Records for the exercise
* * * * *

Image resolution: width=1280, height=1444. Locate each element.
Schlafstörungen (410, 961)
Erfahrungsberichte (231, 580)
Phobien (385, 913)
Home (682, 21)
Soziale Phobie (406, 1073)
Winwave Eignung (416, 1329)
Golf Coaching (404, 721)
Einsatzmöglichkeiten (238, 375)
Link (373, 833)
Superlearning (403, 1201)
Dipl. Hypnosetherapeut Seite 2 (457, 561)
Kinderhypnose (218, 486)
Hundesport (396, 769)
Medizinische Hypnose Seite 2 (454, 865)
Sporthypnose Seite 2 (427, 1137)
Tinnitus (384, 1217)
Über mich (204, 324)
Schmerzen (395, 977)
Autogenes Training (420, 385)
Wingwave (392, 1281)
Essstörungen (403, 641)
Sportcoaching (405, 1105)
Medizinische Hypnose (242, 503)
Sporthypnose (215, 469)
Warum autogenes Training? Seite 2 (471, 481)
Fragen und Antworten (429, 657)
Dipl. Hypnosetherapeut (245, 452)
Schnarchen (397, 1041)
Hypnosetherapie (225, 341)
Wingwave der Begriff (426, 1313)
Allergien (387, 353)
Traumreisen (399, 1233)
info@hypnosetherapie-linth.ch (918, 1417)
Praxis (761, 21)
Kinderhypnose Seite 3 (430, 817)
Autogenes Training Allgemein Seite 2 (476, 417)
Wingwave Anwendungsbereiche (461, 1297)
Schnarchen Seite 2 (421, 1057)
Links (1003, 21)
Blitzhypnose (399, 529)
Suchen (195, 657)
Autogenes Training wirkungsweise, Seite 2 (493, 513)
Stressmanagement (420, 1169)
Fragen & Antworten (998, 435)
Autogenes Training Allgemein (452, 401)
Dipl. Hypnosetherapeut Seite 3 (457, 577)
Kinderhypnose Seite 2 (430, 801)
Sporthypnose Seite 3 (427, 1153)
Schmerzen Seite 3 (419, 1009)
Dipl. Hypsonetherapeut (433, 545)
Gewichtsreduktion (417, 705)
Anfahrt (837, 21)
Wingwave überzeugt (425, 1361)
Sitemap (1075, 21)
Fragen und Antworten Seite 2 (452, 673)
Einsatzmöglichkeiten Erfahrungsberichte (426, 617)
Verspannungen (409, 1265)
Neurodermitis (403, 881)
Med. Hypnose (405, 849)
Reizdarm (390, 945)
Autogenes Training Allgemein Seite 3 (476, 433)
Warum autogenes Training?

* * * * *

What is being asked
Extract the lines above from the one containing "Links (1003, 21)" to the last line, both included, exactly as written.

Exercise solution
Links (1003, 21)
Blitzhypnose (399, 529)
Suchen (195, 657)
Autogenes Training wirkungsweise, Seite 2 (493, 513)
Stressmanagement (420, 1169)
Fragen & Antworten (998, 435)
Autogenes Training Allgemein (452, 401)
Dipl. Hypnosetherapeut Seite 3 (457, 577)
Kinderhypnose Seite 2 (430, 801)
Sporthypnose Seite 3 (427, 1153)
Schmerzen Seite 3 (419, 1009)
Dipl. Hypsonetherapeut (433, 545)
Gewichtsreduktion (417, 705)
Anfahrt (837, 21)
Wingwave überzeugt (425, 1361)
Sitemap (1075, 21)
Fragen und Antworten Seite 2 (452, 673)
Einsatzmöglichkeiten Erfahrungsberichte (426, 617)
Verspannungen (409, 1265)
Neurodermitis (403, 881)
Med. Hypnose (405, 849)
Reizdarm (390, 945)
Autogenes Training Allgemein Seite 3 (476, 433)
Warum autogenes Training?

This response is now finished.